The TIA/Stroke tool provides decision support for general practitioners in the assessment, diagnostic testing, management and referral of TIA and stroke patients. The tool came about as a collaboration between Dr Anna Ranta, a consultant Neurologist from Mid-Central DHB, who provided clinical leadership for the project, and a development team from BPAC Inc. led by Jason Hall. It was launched in 32 primary care practices throughout the Mid-Central DHB area in late 2009 after a successful pilot study, and updated in time for the University of Otago’s FASTEST (Efficacy and Safety of a TIA/Stroke Electronic Support Tool) study, which took place from February 2012 until May 2013.

The FASTEST study randomised 56 general practice clinics to a control group of 27 and an intervention group of 29 clinics who were to use the decision support tool. The practices recruited 119 (control) and 172 (intervention) eligible patients who attended a participating clinic as their first point of care after experiencing symptoms of what was diagnosed by their GP as a stroke or TIA.

The study found that use of the TIA/Stroke tool was associated with an increased rate of care that adhered to established clinical guidelines. Without the decision support tool, only 41.2% of patients received care that followed Stroke Foundation Guidelines. In contrast 76.2% of patients received guideline-adherent care when the TIA/Stroke Decision Support tool was used. Treatment cost was lower in the intervention group, with a cost ratio of 0.65, without compromising safety. Practitioner feedback regarding the tool has been overwhelmingly positive.

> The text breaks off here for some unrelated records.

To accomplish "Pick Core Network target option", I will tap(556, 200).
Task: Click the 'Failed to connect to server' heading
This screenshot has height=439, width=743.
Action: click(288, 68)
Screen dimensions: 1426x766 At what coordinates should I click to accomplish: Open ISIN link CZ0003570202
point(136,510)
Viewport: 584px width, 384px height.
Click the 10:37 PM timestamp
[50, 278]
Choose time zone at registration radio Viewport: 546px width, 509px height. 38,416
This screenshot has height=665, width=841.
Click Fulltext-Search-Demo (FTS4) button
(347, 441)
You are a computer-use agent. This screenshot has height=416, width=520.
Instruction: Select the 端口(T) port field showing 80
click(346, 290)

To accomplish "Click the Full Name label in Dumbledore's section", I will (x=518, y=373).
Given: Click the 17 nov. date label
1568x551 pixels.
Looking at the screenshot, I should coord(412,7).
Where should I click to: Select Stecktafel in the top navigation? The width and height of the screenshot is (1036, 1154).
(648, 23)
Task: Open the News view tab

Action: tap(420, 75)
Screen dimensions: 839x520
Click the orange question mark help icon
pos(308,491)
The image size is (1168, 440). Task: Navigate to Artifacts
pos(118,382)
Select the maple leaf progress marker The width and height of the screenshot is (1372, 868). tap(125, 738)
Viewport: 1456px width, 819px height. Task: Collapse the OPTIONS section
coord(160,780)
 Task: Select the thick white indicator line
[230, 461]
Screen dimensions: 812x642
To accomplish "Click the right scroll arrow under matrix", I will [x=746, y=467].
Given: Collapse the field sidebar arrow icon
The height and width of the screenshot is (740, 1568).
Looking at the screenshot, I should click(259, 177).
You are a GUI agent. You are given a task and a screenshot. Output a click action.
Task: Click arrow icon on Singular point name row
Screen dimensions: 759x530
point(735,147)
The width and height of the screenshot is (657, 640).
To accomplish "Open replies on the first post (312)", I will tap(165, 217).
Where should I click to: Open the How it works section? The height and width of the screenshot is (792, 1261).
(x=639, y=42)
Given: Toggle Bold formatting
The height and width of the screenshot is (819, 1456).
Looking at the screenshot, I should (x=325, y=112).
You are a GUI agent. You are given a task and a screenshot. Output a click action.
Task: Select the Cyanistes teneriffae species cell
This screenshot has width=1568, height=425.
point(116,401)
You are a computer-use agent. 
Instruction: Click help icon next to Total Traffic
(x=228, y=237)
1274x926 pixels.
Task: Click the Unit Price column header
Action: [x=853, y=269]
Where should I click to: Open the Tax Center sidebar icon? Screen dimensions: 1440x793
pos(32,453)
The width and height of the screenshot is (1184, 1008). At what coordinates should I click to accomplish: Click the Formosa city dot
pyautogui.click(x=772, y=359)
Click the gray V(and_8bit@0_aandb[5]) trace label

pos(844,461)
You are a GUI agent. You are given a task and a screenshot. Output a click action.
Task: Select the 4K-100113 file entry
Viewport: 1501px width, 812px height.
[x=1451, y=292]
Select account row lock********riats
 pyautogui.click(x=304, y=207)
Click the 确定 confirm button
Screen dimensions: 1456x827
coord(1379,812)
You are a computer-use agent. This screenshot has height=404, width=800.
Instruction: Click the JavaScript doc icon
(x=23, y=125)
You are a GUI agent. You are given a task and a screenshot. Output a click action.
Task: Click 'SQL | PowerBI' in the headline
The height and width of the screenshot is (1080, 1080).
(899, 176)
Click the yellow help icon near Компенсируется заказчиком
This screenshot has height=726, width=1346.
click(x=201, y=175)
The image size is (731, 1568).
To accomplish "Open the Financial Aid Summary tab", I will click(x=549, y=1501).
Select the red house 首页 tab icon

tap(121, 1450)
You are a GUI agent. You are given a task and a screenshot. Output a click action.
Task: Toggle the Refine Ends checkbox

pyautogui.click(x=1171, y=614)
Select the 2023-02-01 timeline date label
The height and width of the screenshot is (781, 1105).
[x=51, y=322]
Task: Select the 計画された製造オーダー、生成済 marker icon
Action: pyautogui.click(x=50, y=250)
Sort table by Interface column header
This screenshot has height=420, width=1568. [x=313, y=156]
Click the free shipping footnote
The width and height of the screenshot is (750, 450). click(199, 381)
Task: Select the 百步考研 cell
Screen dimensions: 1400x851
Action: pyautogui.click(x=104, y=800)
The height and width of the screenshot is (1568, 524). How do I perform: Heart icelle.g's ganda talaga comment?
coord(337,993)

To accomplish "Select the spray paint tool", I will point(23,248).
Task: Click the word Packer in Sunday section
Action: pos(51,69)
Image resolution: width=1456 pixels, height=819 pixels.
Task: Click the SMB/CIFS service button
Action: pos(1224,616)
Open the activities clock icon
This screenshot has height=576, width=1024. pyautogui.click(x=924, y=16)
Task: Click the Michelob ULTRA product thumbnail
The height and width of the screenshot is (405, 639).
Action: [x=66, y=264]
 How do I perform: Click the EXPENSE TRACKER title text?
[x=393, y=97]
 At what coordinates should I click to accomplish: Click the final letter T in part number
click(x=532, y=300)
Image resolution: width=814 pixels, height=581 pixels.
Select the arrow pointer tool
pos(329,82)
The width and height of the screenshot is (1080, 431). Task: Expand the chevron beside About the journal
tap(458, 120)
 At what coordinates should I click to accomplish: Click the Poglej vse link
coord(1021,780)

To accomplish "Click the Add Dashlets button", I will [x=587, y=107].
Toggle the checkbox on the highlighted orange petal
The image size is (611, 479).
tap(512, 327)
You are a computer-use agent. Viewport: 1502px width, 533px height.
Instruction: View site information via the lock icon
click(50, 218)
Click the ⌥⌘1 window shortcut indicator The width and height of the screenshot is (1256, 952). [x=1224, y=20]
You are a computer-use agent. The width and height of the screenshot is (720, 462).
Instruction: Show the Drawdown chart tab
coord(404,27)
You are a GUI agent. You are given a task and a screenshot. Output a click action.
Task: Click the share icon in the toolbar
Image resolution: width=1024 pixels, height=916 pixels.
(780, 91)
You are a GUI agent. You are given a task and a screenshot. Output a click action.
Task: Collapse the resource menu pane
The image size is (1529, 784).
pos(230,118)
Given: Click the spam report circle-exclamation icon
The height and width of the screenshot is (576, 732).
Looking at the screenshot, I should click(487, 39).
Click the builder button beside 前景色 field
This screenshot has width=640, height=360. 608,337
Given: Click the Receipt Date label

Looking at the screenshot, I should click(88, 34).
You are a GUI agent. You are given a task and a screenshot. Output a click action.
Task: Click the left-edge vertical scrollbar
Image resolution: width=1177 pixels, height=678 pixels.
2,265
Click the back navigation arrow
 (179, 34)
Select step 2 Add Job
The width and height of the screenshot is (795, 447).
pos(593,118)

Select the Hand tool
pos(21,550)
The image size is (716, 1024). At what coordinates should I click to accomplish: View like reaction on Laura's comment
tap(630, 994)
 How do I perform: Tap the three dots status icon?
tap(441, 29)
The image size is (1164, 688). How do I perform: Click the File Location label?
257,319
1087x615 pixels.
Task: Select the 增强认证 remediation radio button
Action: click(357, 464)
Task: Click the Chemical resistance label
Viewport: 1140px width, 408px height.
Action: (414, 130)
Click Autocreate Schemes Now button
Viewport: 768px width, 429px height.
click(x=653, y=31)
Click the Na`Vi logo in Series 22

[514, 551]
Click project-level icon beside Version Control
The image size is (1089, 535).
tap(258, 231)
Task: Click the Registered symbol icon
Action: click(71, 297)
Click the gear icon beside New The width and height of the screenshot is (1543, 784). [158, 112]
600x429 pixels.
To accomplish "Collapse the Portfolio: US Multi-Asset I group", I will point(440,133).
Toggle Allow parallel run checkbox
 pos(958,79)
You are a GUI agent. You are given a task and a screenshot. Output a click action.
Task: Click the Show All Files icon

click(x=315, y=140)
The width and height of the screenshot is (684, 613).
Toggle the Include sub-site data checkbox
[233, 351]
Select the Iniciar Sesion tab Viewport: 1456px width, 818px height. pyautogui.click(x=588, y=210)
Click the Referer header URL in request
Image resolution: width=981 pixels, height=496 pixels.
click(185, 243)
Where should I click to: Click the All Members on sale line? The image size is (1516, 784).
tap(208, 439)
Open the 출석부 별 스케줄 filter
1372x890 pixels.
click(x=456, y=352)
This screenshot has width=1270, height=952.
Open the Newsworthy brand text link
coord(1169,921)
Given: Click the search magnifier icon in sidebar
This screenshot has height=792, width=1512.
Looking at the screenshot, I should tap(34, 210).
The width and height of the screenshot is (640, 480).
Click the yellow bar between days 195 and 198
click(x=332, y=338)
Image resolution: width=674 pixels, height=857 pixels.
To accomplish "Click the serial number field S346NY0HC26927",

In terms of clinical outcome, the prevalence of stroke or TIA within 90 days in the intervention group was 2.3%, significantly different from that of the control group at 8.5%. The prevalence of stroke alone was not significantly different between groups, but the level of vascular events and deaths was lower in the intervention group than in the control, at 3.5% and 11% respectively. The outcomes of the FASTEST study have been an important factor in the granting of Ministry of Health funding enabling the TIA/Stroke tool to be rolled out nationwide, a process begun in March 2015. Further data will be collected on the outcomes of the use of the tool across New Zealand and will hopefully provide further evidence of its effectiveness in improving clinical practice in regards to TIA/Stroke management.